Black Billionaires: Moving Black America Up The Economic Track

Forbes Magazine has recognized two new Black American billionaires: LeBron James and Rhianna

Photos: YouTube

Since BlackEconomics.org’s May 2021 submission, “Seven Truths About Black American Billionaires,” Forbes Magazine has recognized two new Black American billionaires: LeBron James and Rhianna.[1] They join the following list of Black American billionaires: Robert F. Smith, David Steward, Oprah Winfrey, Kanye West (Ye), Michael Jordan, Jay-Z Carter, and Tyler Perry.

Yet these two additions did not transform a fundamental reality about Black billionaires: Their core enterprises are generally in wholesale/retail or service-related industries (consulting, design, financial, and entertainment).[2] The simple fact is that, although we now have nine billionaires, Black Americans are generally absent a large and significant role as owners of enterprises that manufacture or build.

This could all change if enough unity and trust can be forged between Black Americans in key positions to come together in support of major projects.

For example, a Black American consulting and management firm, the Finley Group, Inc., has performed a tremendous amount of background and administrative preparatory work for designing and building a high-speed rail system between Atlanta, Georgia and Dallas, Texas. The proposed about 800-mile-long and privately financed construction project in the Interstate 20 Express corridor would connect all major cities between its two endpoints. The project’s cost is currently estimated at about $35 billion; it would create hundreds of thousands of construction and post-construction jobs; and it would present a wide breadth of business opportunities on a post-construction basis in and around stations built for the system.
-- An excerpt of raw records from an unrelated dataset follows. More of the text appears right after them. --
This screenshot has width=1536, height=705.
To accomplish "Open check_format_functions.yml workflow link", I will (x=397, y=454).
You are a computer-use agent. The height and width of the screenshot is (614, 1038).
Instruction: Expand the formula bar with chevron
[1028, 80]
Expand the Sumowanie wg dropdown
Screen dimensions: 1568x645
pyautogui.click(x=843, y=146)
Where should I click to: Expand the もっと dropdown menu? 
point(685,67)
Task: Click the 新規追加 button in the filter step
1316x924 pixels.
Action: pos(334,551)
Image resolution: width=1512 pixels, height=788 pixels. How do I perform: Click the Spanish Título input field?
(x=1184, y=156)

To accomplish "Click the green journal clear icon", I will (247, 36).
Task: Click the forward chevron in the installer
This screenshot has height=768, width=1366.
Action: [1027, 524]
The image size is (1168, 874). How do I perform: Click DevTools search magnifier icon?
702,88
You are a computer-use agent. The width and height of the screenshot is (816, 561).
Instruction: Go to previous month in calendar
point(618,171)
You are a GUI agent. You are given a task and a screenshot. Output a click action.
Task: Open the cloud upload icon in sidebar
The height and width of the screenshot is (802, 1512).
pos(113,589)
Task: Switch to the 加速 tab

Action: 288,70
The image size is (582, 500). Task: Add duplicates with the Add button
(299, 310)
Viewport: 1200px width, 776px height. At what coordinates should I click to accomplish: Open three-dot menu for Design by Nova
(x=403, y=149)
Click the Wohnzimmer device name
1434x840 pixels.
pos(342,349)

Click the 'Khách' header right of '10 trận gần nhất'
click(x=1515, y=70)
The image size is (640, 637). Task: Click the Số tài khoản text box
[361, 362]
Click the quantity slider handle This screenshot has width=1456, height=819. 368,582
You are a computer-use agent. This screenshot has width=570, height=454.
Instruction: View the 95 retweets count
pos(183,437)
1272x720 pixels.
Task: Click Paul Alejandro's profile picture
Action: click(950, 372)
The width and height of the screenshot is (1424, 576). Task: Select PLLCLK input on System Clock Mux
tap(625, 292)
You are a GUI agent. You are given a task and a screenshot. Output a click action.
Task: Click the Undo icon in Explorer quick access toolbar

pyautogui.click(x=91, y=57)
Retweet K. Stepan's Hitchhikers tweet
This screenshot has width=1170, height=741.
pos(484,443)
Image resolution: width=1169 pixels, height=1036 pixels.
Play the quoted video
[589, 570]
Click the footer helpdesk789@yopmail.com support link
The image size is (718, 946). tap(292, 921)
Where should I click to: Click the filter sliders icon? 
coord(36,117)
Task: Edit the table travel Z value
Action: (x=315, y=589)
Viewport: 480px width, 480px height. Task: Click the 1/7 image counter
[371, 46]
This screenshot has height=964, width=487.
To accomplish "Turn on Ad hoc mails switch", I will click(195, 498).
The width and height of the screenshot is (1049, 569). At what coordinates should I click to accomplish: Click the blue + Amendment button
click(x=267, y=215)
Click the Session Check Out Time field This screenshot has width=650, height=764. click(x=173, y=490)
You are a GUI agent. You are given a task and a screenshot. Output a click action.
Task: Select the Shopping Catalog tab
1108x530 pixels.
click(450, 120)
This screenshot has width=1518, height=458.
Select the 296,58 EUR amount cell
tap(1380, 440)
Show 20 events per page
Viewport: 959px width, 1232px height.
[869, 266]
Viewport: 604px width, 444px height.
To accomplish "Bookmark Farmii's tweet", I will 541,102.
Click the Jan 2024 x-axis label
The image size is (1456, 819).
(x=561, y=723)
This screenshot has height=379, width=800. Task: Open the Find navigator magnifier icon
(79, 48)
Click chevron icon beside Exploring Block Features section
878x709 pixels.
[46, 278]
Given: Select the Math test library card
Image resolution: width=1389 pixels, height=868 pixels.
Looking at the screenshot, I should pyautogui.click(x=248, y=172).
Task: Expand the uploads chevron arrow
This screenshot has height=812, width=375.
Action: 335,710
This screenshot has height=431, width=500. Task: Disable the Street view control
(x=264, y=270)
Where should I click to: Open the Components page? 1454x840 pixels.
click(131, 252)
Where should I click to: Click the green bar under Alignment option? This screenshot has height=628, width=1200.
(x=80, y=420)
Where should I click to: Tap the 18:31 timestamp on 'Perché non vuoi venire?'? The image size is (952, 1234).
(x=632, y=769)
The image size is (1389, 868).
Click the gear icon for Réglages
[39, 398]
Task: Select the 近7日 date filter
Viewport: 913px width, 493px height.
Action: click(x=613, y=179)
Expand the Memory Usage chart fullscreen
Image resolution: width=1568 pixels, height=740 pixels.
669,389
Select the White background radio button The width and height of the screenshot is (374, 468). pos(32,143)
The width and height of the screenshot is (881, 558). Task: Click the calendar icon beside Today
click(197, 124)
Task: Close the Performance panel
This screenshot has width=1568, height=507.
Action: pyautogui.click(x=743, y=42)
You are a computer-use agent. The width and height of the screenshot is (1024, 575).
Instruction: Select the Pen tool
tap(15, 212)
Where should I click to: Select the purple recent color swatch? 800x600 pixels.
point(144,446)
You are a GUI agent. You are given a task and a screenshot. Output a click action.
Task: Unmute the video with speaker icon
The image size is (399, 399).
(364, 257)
In fact, there should be a sizeable upside to other socioeconomic benefits that are likely to accrue to Black Americans in the five states covered by the system. Those benefits should include opportunities for Black Americans to receive knowledge and skill transfers associated with all aspects of the high-speed rail industry: From finance, to design, to manufacturing, to construction, to management and operations. These opportunities would help increase in a significant way Black American representation in jobs with above average compensation.

However, possibly the most important benefit from developing this project is that it would represent Black America’s initial foray as a significant participant in the construction of a multibillion-dollar project. We would move from important roles in wholesale/retail and services to important roles in large scale construction. Of course, the end-product would be transportation services.

Unfortunately, to date, too few strategically placed Black American in the five states to be covered by the high-speed rail project have come forward to support the endeavor and to leverage their clout to influence the states’ leadership to approve the project. Everyone knows that first movers are rewarded, and that failure to capture opportunities when they appear could mean that others may step in and claim the benefit.

For Black America’s benefit, we hope that well-positioned Black Americans in academia, industry, and government in the concerned states will reconsider and step forward to help move Black America up the economic track to play a first-time and leading role in a megaproject that stands to benefit millions of Americans for decades to come.

It is through these types of projects that more Black Americans can join the millionaire and billionaire clubs. In addition, Black Americans even at the lowest economic level can benefit from such projects because they can enjoy cost savings by accessing the related services. However, as already noted, the most important outcome from such projects is that they would help transform our and others’ mentalities concerning our capacity to resurrect the genius and skill that were, and still are, on display on the African continent when we built great and large things thousands of years ago.

Once we recapture our confidence to perform in this way, Black American billionaires will become much more common place.

Dr. Brooks Robinson is the founder of the Black Economics.org website: https://blackeconomics.org/index.php/about-us/
References:
[1] We include Rihanna here even though she is not a
citizen of the US; she is a US permanent resident.

{2] Potentially one exception to this general rule is that
David Steward’s firm produces computer software,
which is considered a “manufacturing” process.